February 17th
So I never knew this, but that's what they're calling us “the Millennials”. The generation after Generation X who has are coming of age in 2000 and later. People who are born between 1977 and 1998, which I'm pretty confident includes most of our class and the real-life applicants that are depicted in the book. Between Admission and This Side of Paradise, our class has focused a lot on generations, and in that vein, generation gaps. Needless to say, our college application expereince is diffrerent from that of our parents. In the scene in Admission when Portia visits John's family and talks to his sister, Deborah, they have what we are lead to believe is a typically aggressive conversation about the college admissions process. Deborah talks about her husband going to Cornell as back up school, saying that he was “supposed to go to Yale”. Porita wonders cynically what that is even supposed to mean. But despite this comment, Deborah does have a point; the very idea of college is different from how it was when some of our parents were applying to college, and so clearly our applications are different.
This got me thinking about my parents' role in my college application process. I was blessed to not end up with helicopter parents, but my parents, my mother in particular, were really involved in the process. The nagging that got me to finish up applications over Christmas break, the support system that pulled me back into the fray when I faced repeated rejections. I'm the oldest of my siblings, so this was a whole new territory for my family. Although all my parents when to college (I say 'all' because both my biological parents are remarried, so there's four of them in total), but no one had an experience like me. While I love and respect my parents, I'm smarter than they were. None of them even thought of applying to the big shot Ivies I applied to. My step-mom went to the art school down the street, and my step-dad had to go part time to help support the family. But its more than the actual colleges they ended up at. I didn't get the sense that my parents had to jump through the same contrived hoops that I, that we, that this generation did. My step-mom worked the animal shelter because she liked animals, that's it.
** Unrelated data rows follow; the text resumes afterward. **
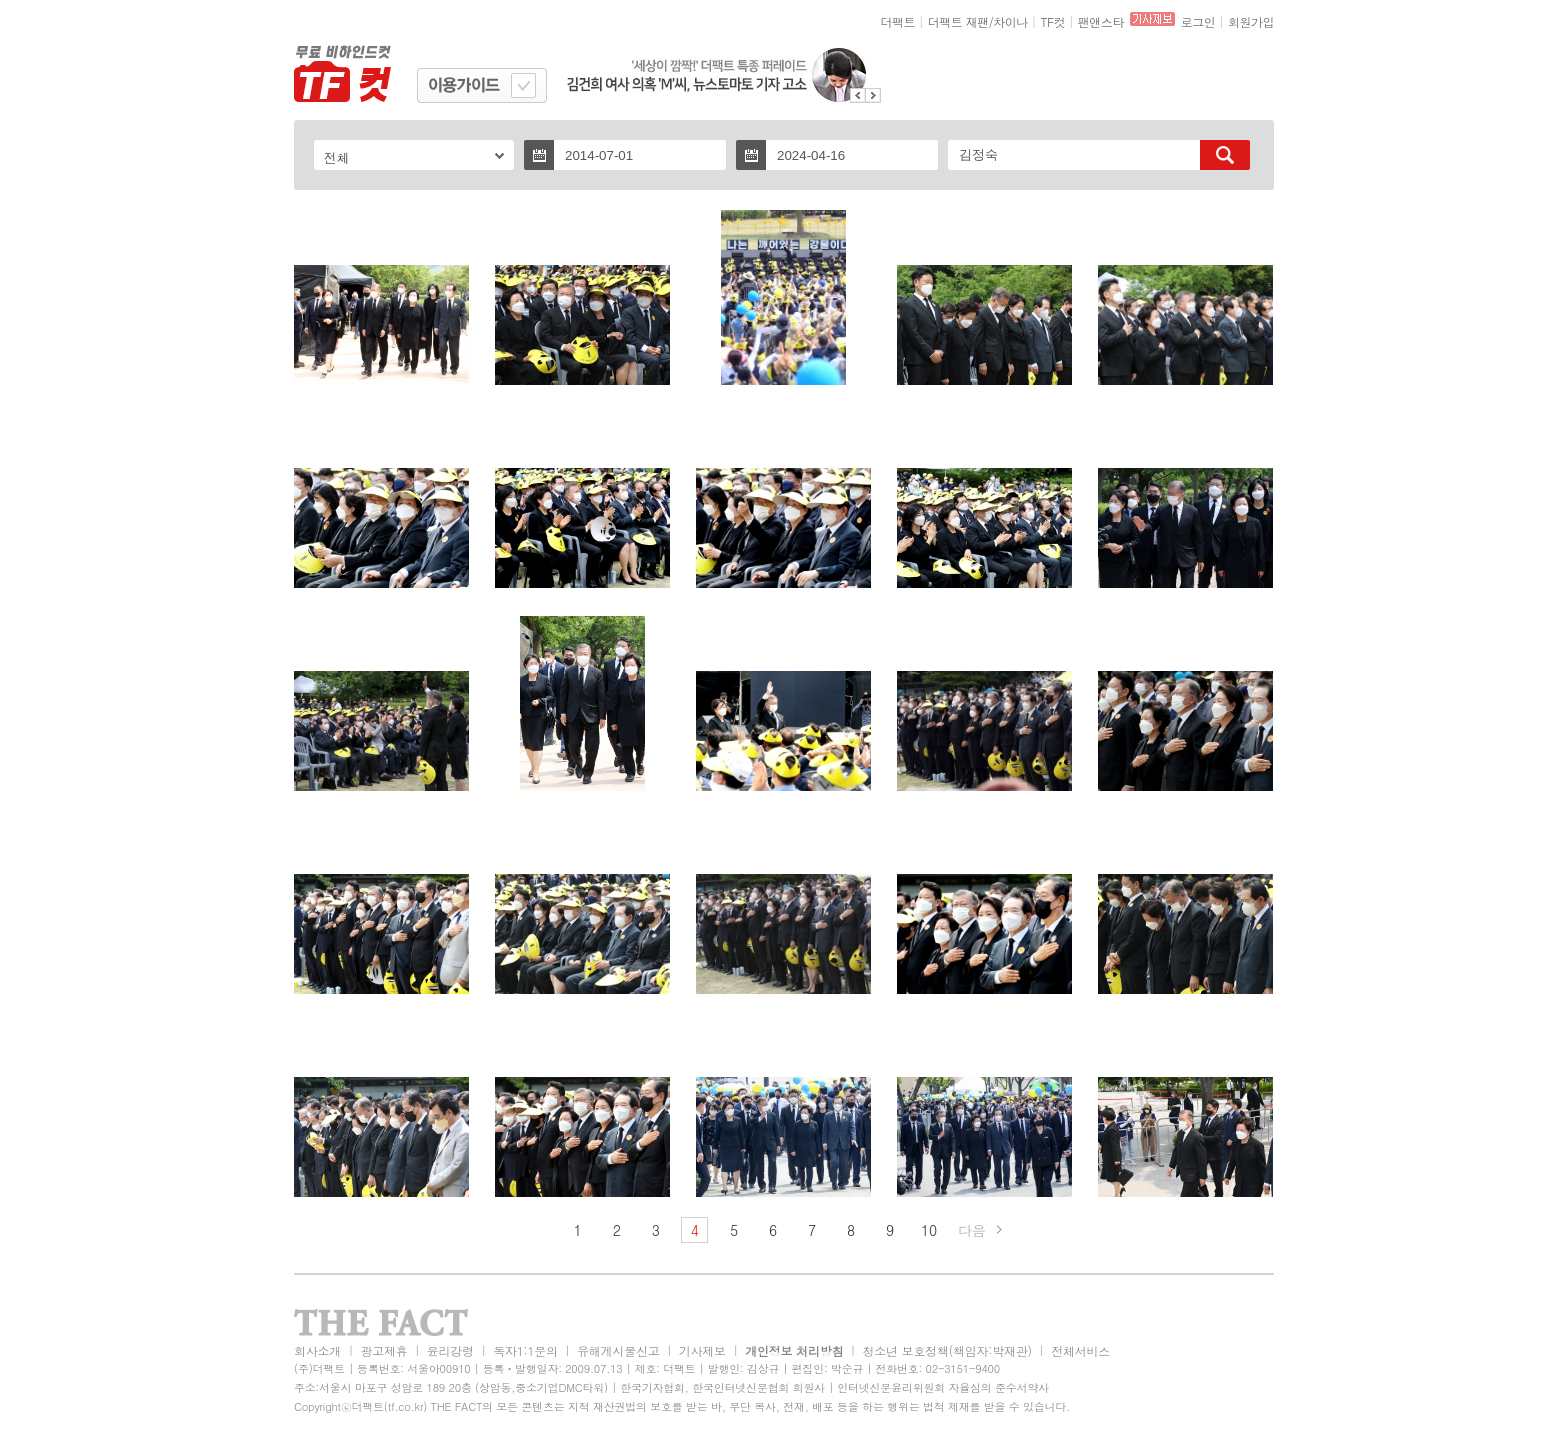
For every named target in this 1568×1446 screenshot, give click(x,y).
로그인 (1198, 21)
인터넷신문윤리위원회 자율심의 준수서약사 (943, 1387)
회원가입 (1251, 21)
My mom was captain of the field hockey team, but only because she really liked field hockey and played seventh grade through her senior year. My dad put in long hours at his job because it was a family business; the whole family put in long hours at the business. And my step-dad certainly didn't use his application to explain why this smart kid was coming off two years of part-time community college, because it was none of the admission officers business. When I had him read one of my essay drafts about our some what unexpected relationship, how blood relations have never really defined family for me, he was plenty touched, but also a little confused. Why would the college admissions officers care what I thought about family beyond financial aid questions?
I think that the application process has certainly changed from one generation to the next. The question that remains to be seen, it what kind of grown-ups we end up being because of it.